Food consumption has sloshed into the retail grocery sector, where consumer spending is up 15% in March through August. Interestingly, dairy sales in those months are up 20% at retail. Meanwhile, Technomic is forecasting the restaurant sector to lose up to $300 billion in sales in 2020.
Thankfully, doomsday predictions of milk dumping diminished to a small percentage of milk lost over only three to four weeks. Millions of pounds of cheese were made to be stored this spring, but the larger story was manufacturers pivoting in days to find new outlets in exports, processed foods (like still soaring frozen pizzas) and feeding programs.

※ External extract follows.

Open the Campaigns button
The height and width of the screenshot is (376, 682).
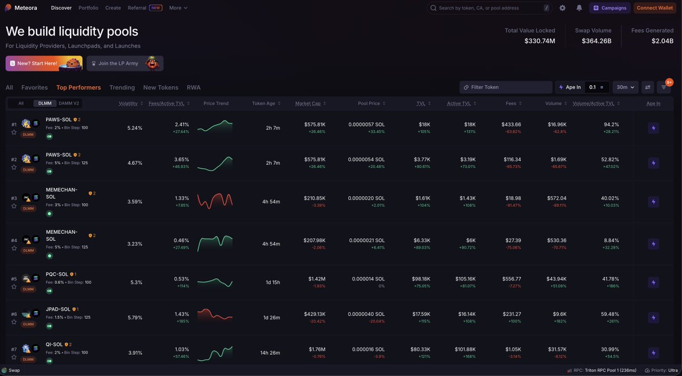610,8

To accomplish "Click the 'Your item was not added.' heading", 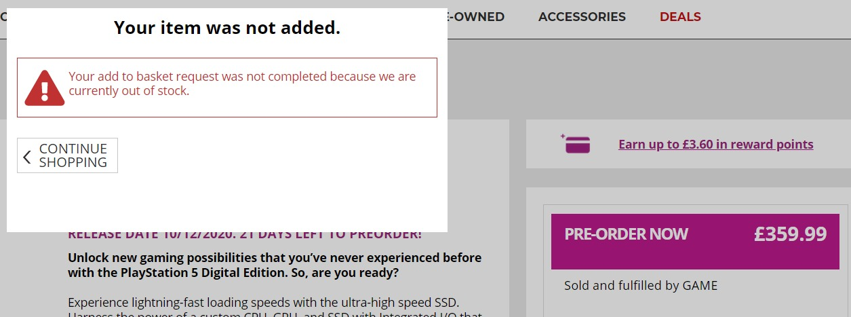I will pyautogui.click(x=226, y=28).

Dairy infrastructure shuddered but held as packaging materials, ingredients and even CO2 for packaged cheese tightened. The need for distancing and reduced travel slowed building projects and plant upgrades, yet suppliers weathered the storm, and progress continues on expansions.
Dairy never stops, and now we have had the opportunity to witness a global consumer experiment that a simulation never could match. What will consumers seek out when denied access to massive food systems such as those found in schools, restaurants and workplace commissaries?
The answer is cheese — with 2020 sales up 15% compared to the same months in 2019. The answer is butter — with sales up 30% this year. And the answer is bottled milk — less fat-free and low-fat, but 7% more whole, 18% more lactose-free and 9% more organic.
Those numbers prove performance, and the renewed consumer passion for wholesome dairy products that has taken root in trying times.